## What the exercise asks
An exact copy is required of the lines from the one with "Click the Skrýt button" through the last line of the material below, and of nothing else.

## Data records
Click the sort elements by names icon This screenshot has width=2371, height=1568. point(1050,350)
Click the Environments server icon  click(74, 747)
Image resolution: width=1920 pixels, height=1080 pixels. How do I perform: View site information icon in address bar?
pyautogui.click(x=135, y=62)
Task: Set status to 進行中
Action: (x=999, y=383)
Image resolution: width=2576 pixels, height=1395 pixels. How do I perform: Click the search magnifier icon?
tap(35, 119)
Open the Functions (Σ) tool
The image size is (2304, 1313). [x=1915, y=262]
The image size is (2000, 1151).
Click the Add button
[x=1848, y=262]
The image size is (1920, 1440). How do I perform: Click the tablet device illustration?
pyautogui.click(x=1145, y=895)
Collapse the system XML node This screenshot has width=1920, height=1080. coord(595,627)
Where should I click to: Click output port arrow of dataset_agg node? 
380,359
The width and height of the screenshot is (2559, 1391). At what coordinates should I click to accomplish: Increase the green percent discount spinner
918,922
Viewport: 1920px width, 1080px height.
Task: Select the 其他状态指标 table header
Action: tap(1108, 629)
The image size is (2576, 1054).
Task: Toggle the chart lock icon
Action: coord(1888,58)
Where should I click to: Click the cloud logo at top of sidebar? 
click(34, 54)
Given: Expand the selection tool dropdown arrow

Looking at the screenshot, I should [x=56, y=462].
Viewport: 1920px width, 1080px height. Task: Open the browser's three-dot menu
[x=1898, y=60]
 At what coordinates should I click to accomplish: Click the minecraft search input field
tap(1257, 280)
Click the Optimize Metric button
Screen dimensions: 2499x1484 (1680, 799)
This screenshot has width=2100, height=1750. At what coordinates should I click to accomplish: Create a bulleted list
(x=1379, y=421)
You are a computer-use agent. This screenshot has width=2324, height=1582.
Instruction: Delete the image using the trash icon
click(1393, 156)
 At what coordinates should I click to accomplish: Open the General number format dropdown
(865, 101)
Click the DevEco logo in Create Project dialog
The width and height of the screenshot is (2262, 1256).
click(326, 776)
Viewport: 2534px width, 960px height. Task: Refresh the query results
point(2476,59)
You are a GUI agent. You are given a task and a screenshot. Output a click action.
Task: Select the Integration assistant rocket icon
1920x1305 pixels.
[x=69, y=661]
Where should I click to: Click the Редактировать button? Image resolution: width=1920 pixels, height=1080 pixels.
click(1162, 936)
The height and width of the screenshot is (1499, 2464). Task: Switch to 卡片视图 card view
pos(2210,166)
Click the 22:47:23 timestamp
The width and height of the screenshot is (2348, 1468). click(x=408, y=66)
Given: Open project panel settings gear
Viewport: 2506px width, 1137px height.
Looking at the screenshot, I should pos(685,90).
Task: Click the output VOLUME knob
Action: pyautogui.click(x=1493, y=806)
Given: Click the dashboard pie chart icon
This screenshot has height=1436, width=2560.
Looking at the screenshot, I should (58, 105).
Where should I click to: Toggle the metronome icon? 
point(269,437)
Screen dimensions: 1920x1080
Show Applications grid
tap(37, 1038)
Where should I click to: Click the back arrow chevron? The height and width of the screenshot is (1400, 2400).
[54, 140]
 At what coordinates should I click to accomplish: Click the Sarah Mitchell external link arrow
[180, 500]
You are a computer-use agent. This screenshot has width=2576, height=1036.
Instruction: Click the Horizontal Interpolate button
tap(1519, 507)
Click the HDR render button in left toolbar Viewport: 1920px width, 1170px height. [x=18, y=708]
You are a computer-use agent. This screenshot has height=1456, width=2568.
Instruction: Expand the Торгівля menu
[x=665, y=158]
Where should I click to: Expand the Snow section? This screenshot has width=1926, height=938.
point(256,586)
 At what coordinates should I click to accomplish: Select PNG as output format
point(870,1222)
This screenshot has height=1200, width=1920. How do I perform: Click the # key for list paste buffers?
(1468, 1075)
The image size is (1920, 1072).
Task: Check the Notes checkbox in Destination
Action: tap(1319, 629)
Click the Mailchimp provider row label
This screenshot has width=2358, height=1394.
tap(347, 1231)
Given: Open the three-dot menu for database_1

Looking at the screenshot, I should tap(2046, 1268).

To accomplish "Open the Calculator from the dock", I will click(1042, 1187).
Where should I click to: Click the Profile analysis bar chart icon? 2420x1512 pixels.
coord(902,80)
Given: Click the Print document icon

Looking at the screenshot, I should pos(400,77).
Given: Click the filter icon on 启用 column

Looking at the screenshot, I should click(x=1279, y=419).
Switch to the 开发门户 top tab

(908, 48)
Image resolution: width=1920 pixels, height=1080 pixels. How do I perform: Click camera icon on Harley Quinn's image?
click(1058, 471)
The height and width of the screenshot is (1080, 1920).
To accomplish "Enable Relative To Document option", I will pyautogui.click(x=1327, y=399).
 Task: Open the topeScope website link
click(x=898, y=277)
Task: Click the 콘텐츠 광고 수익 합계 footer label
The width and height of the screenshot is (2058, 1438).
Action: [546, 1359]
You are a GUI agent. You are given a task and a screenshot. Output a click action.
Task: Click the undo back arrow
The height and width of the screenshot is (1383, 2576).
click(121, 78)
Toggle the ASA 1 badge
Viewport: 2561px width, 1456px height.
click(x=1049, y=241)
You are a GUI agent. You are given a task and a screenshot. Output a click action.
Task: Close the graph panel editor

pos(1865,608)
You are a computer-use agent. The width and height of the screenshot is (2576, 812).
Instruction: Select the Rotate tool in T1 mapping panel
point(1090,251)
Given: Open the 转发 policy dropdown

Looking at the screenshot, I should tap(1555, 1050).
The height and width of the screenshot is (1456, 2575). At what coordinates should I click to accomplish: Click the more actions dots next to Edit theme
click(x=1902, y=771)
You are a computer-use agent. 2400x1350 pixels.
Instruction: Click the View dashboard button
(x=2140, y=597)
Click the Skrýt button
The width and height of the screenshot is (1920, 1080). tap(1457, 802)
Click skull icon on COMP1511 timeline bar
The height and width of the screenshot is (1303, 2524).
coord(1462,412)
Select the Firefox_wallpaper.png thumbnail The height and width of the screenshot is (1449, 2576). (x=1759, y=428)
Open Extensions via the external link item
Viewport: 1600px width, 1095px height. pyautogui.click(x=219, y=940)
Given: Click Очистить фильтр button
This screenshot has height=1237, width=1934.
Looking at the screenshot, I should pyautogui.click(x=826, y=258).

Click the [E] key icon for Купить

## Response to the exercise
Click the Skrýt button
The width and height of the screenshot is (1920, 1080). tap(1457, 802)
Click skull icon on COMP1511 timeline bar
The height and width of the screenshot is (1303, 2524).
coord(1462,412)
Select the Firefox_wallpaper.png thumbnail The height and width of the screenshot is (1449, 2576). (x=1759, y=428)
Open Extensions via the external link item
Viewport: 1600px width, 1095px height. pyautogui.click(x=219, y=940)
Given: Click Очистить фильтр button
This screenshot has height=1237, width=1934.
Looking at the screenshot, I should pyautogui.click(x=826, y=258).

Click the [E] key icon for Купить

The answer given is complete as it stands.